As an experiment, I'm currently cooking my own site (for a different market) using the parrotsecrets.com recipe (as it was described in Robert Cringely's post). If people are still interested in this, I'll make sure to post the results to Hacker News, including all of the relevant data such as anonymized traffic logs, financial results, etc.
Yesterday I received the first 12 pages from the ebook author. I found her on Elance, and I'm paying $800 for 30 pages. Elance was very effective: I received over 30 bids for the project, several of which came from extremely qualified writers (including two PhDs). While I wait for the book to be finished (another 3 weeks), I'll be working on building the site and planning the marketing strategy.
If you'd like to discuss it in-depth, Ryan, feel free to contact me via email or Gtalk.
It doesn't...the business model is to sell stuff to a niche market. He's still doing that, but he's either determined that getting them on his list and selling to them over time converts higher overall, or he's testing to see if that's the case. I wouldn't be surprised if it does...opt-in rates for cold (but targeted) traffic on squeeze pages like that can be north of 30%, compared to a good sales letter conversion rate of 2-3%. That's a lot of people who have given you permission to send them valuable info and offers for your product(s). Many people won't buy until they have multiple contacts with the offer. Hook them with a free offer, give them value over time, and then sell them your product.
Once you have the product ready, how do you sell it? Using adwords or Affiliate marketing? If affiliate marketing, how do you find your affiliates? ClickBank?
I have a feeling that the owner is trying something else out. A free email list with heavy advertising for the ebook.
If you look at the FAQ it talks about an ebook:
"1. I have been trying for days to get the training e-book but I keep getting error messages stating that the site is either unavailable or cannot be found. . How do I report such a site error? :"
My assumption would be that he is no longer making thousands per week. I'd imagine there's a somewhat limited market for people interested in an e-book about parrots, at least enough that at some point the market would be saturated.
If the poster child of successful niche content production changes business models, we would like to know of it; are they still in content production? are they still niche?
Success should be measured against the backdrop of time; how long can they keep it up?
Slightly offtopci - wasn't the guy behind that also behind the acacia berry site?

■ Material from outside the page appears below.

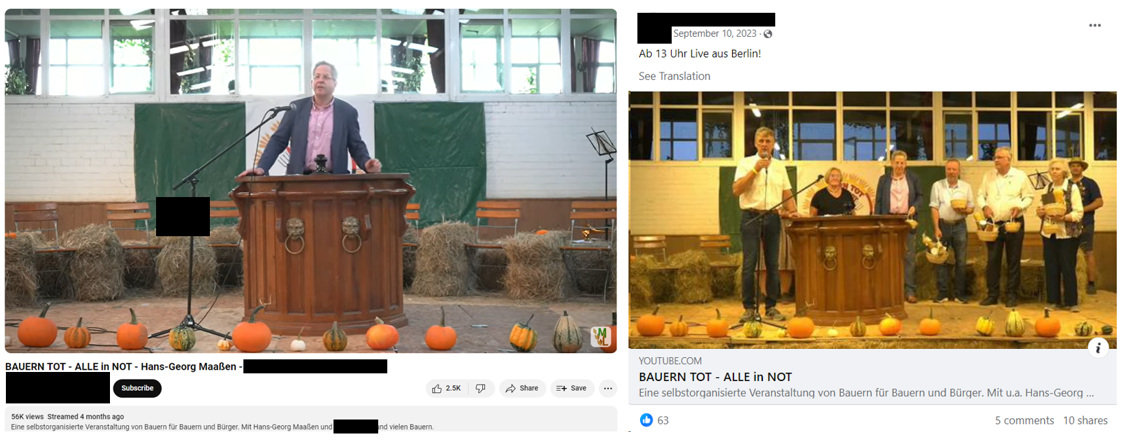Save the video to a playlist
The width and height of the screenshot is (1125, 443).
point(572,388)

I can remember hearing about how they were optimizing to adwords / adsense - just filling a need, basically being nice about it all.

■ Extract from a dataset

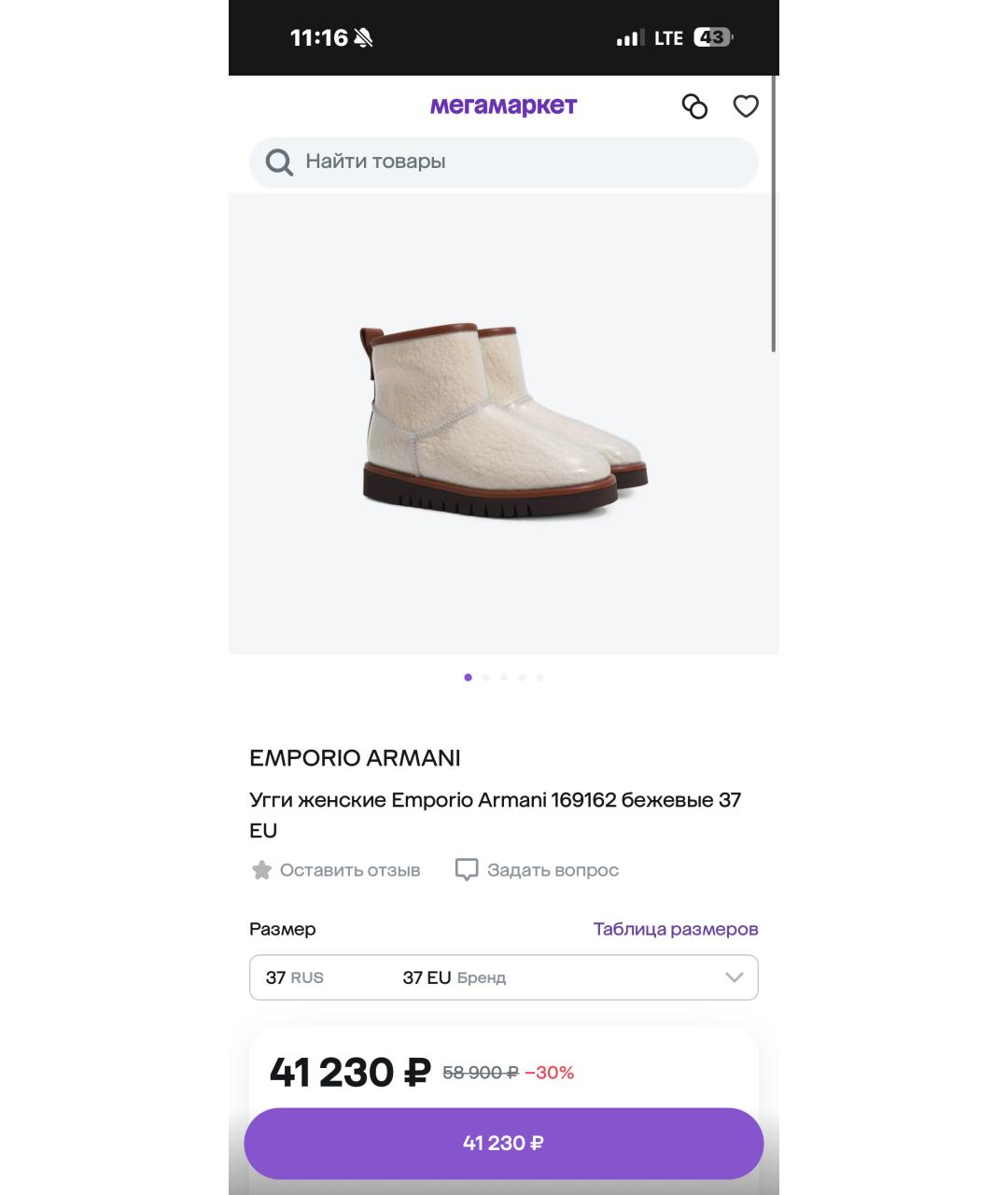Tap the battery indicator in status bar

[712, 38]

Then every now and then I'd google something obscure and come across pagerank shennanigans related to similar keywords. That's when I started to think that the people who got excited over the parrot book might have been scammed.
"3) Order through this pop-window! Don't order off the main website or you will end up paying the normal price of $79.95. Order here, just below for $39.95!"

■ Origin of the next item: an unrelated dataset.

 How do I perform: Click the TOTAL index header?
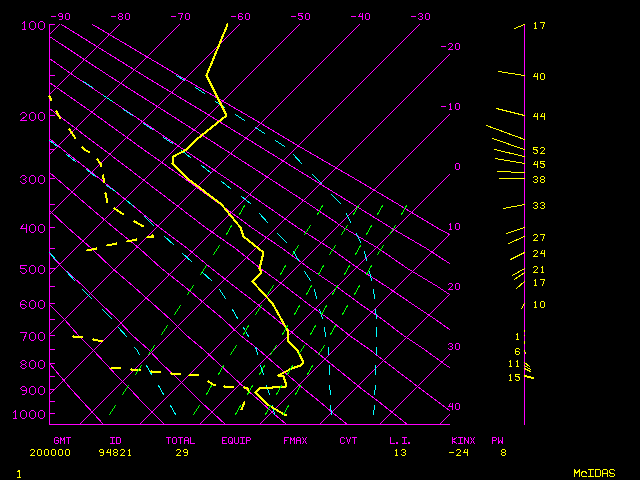[180, 440]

Also, I just want to point out that he's likely never made $400k in annual profit from this. Not only was Cringely's estimate based on the $79 price that gets cut in half for a lot of the orders, but a lot of these guys give their affiliates 50 - 75%, plus he's probably paying for a lot of paid traffic. That said, if he's selling 10-15 of these per day, he's probably doing well, especially if he has premium products that he upsells people to.
Lots of lessons here for the HN crowd, IMO.